----- STORED DATA

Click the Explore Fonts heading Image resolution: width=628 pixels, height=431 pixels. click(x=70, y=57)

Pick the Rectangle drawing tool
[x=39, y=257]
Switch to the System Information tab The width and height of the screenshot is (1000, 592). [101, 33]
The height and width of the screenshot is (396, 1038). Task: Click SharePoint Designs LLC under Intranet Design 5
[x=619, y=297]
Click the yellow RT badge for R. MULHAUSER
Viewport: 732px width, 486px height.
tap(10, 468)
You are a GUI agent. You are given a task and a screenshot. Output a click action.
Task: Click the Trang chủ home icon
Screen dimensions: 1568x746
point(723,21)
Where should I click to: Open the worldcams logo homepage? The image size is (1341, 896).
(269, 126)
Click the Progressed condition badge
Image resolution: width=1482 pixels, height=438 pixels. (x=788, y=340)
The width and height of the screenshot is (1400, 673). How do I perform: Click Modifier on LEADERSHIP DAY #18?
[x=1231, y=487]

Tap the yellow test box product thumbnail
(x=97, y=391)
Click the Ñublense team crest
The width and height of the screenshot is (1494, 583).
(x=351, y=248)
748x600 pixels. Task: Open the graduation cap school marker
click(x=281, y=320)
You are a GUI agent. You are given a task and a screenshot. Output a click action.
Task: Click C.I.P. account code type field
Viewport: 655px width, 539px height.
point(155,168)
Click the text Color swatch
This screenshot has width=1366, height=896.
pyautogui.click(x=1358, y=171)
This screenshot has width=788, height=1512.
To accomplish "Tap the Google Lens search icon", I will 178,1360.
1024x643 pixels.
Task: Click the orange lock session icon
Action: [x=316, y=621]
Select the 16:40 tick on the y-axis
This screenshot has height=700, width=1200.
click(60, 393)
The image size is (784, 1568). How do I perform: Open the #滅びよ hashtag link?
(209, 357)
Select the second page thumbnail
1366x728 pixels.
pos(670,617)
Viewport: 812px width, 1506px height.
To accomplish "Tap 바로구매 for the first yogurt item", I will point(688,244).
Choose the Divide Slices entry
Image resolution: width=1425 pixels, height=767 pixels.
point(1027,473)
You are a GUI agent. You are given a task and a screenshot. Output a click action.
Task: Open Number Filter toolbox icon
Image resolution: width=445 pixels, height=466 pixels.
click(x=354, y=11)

----------

Each line above is to be restated exactly as it stands.

• [ANSWER BELOW]:
Click the Explore Fonts heading Image resolution: width=628 pixels, height=431 pixels. click(x=70, y=57)

Pick the Rectangle drawing tool
[x=39, y=257]
Switch to the System Information tab The width and height of the screenshot is (1000, 592). [101, 33]
The height and width of the screenshot is (396, 1038). Task: Click SharePoint Designs LLC under Intranet Design 5
[x=619, y=297]
Click the yellow RT badge for R. MULHAUSER
Viewport: 732px width, 486px height.
tap(10, 468)
You are a GUI agent. You are given a task and a screenshot. Output a click action.
Task: Click the Trang chủ home icon
Screen dimensions: 1568x746
point(723,21)
Where should I click to: Open the worldcams logo homepage? The image size is (1341, 896).
(269, 126)
Click the Progressed condition badge
Image resolution: width=1482 pixels, height=438 pixels. (x=788, y=340)
The width and height of the screenshot is (1400, 673). How do I perform: Click Modifier on LEADERSHIP DAY #18?
[x=1231, y=487]

Tap the yellow test box product thumbnail
(x=97, y=391)
Click the Ñublense team crest
The width and height of the screenshot is (1494, 583).
(x=351, y=248)
748x600 pixels. Task: Open the graduation cap school marker
click(x=281, y=320)
You are a GUI agent. You are given a task and a screenshot. Output a click action.
Task: Click C.I.P. account code type field
Viewport: 655px width, 539px height.
point(155,168)
Click the text Color swatch
This screenshot has width=1366, height=896.
pyautogui.click(x=1358, y=171)
This screenshot has width=788, height=1512.
To accomplish "Tap the Google Lens search icon", I will 178,1360.
1024x643 pixels.
Task: Click the orange lock session icon
Action: [x=316, y=621]
Select the 16:40 tick on the y-axis
This screenshot has height=700, width=1200.
click(60, 393)
The image size is (784, 1568). How do I perform: Open the #滅びよ hashtag link?
(209, 357)
Select the second page thumbnail
1366x728 pixels.
pos(670,617)
Viewport: 812px width, 1506px height.
To accomplish "Tap 바로구매 for the first yogurt item", I will point(688,244).
Choose the Divide Slices entry
Image resolution: width=1425 pixels, height=767 pixels.
point(1027,473)
You are a GUI agent. You are given a task and a screenshot. Output a click action.
Task: Open Number Filter toolbox icon
Image resolution: width=445 pixels, height=466 pixels.
click(x=354, y=11)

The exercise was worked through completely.